-- Geselecteerde tekst --
In zijn column voor ons magazine GROOTouders pent André Vansteenbrugge zijn overpeinzingen neer. Dit keer over een onschatbaar rijk instrument dat hij als grootvader heeft gekregen: de kinderogen van zijn kleinkinderen.
‘We zijn maar gewone mensen, hé. Eens een weekendje aan zee en één of twee keer in ’t jaar op reis, daar zijn we al content mee.’
Alledaagse woorden die we allemaal wel eens gehoord hebben. Stel je nu eens voor dat onze eigen grootouders zo’n uitspraak zouden opvangen. Ze vielen waarschijnlijk achterover van verbazing. Om maar te zeggen: wat wij intussen ‘gewoon’ vinden, was dat jaren geleden niet.
Cava & scampi
Niet alleen op het vlak van reizen trouwens. Terwijl schuimwijn voor onze (groot)ouders een bijzondere – want dure – drank was die enkel op grote feesten werd geschonken, drinken we nu cava alsof het bruiswater is. Zo is het ook gegaan met zalm, scampi, wijnen, noem maar op.
‘Geef toe, is er een groter genot dan met die minimensjes in het gras te lopen en hun enthousiasme te delen over de simpele madeliefjes?’
De voorbije jaren hebben we steeds meer gekregen en toch zijn we zo vaak niet tevreden. Zodra iets nieuws na een tijd weer ‘gewoner’ wordt, verliest het blijkbaar zijn glans.

-- Vastgelegde gegevens --
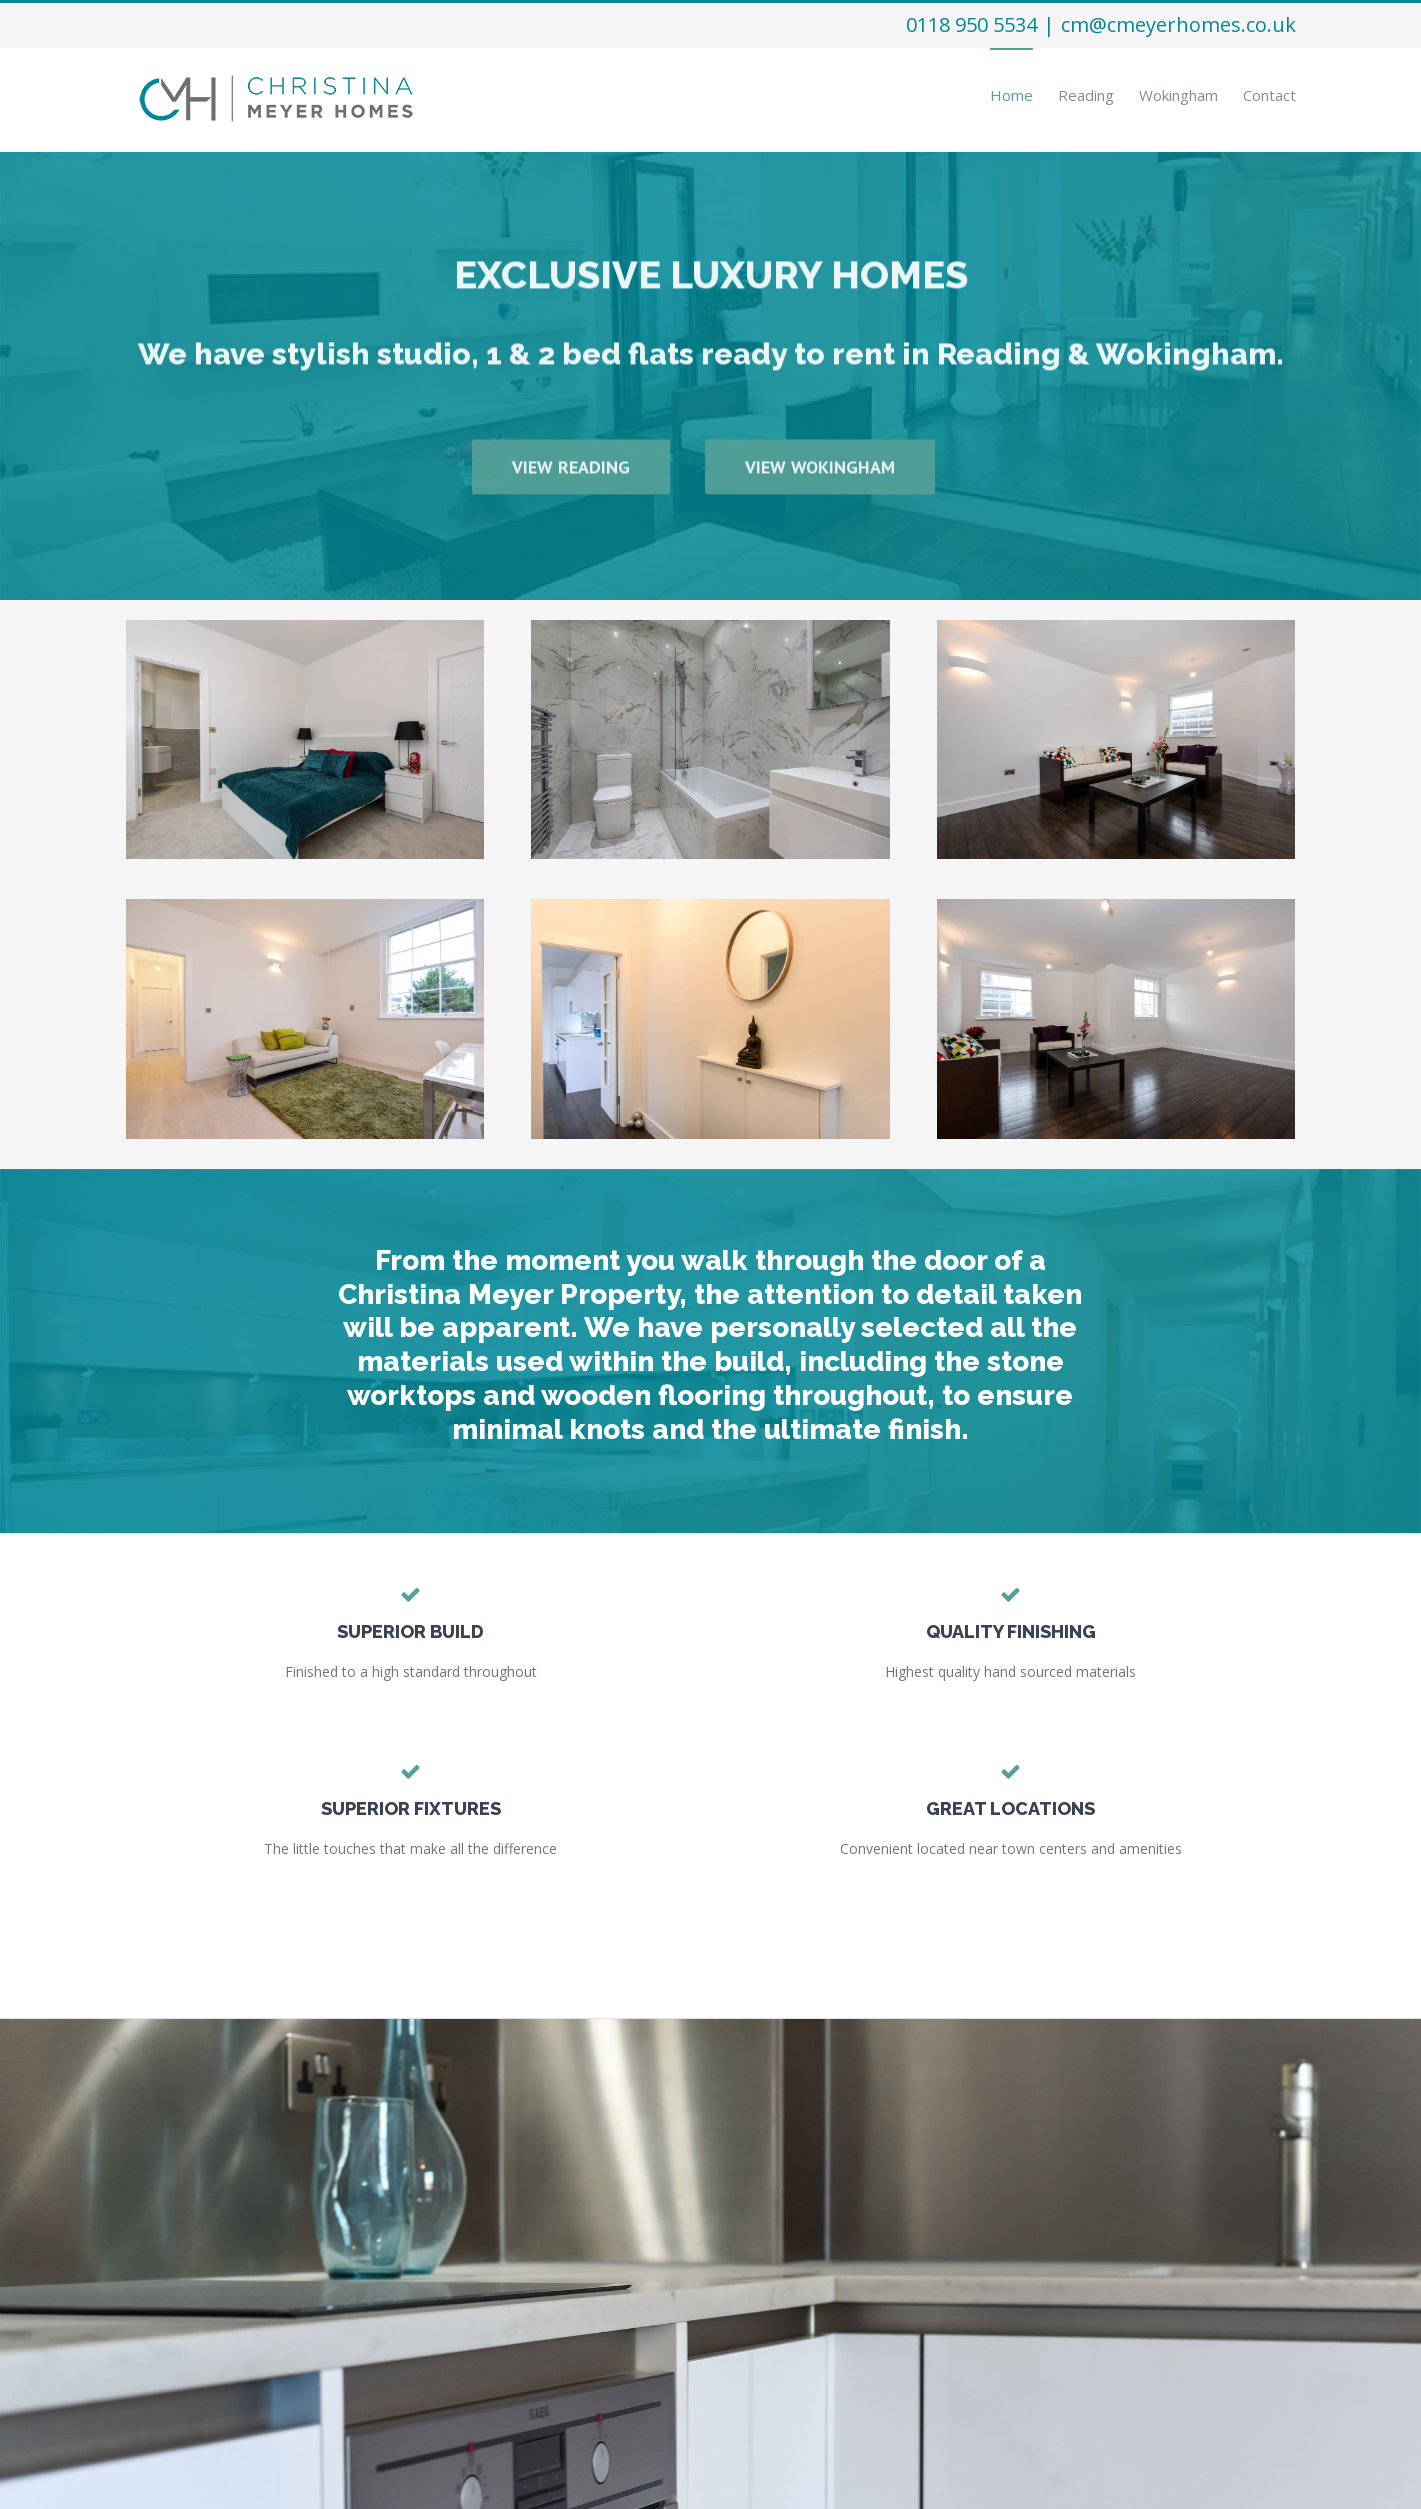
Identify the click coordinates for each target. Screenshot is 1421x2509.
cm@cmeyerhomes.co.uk (1178, 24)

-- Vragen en opdrachten --
(A) Neem uit de column het stuk van "In zijn column" tot en met "jaren geleden niet." woord voor woord over.
(B) Klopt elke bewering hieronder volgens de column? Antwoord per bewering met ja of nee en citeer letterlijk de woorden uit de column die de doorslag geven.
(i) Schuimwijn werd vroeger alleen op grote feesten geschonken.
(ii) Tegenwoordig zijn we bijna altijd tevreden met wat we krijgen.
(iii) De column verschijnt in het magazine GROOTouders.

-- Antwoorden per opdracht --
(A)
In zijn column voor ons magazine GROOTouders pent André Vansteenbrugge zijn overpeinzingen neer. Dit keer over een onschatbaar rijk instrument dat hij als grootvader heeft gekregen: de kinderogen van zijn kleinkinderen.
‘We zijn maar gewone mensen, hé. Eens een weekendje aan zee en één of twee keer in ’t jaar op reis, daar zijn we al content mee.’
Alledaagse woorden die we allemaal wel eens gehoord hebben. Stel je nu eens voor dat onze eigen grootouders zo’n uitspraak zouden opvangen. Ze vielen waarschijnlijk achterover van verbazing. Om maar te zeggen: wat wij intussen ‘gewoon’ vinden, was dat jaren geleden niet.

(B)
(i) Ja: "een bijzondere – want dure – drank was die enkel op grote feesten werd geschonken"
(ii) Nee: "toch zijn we zo vaak niet tevreden"
(iii) Ja: "In zijn column voor ons magazine GROOTouders"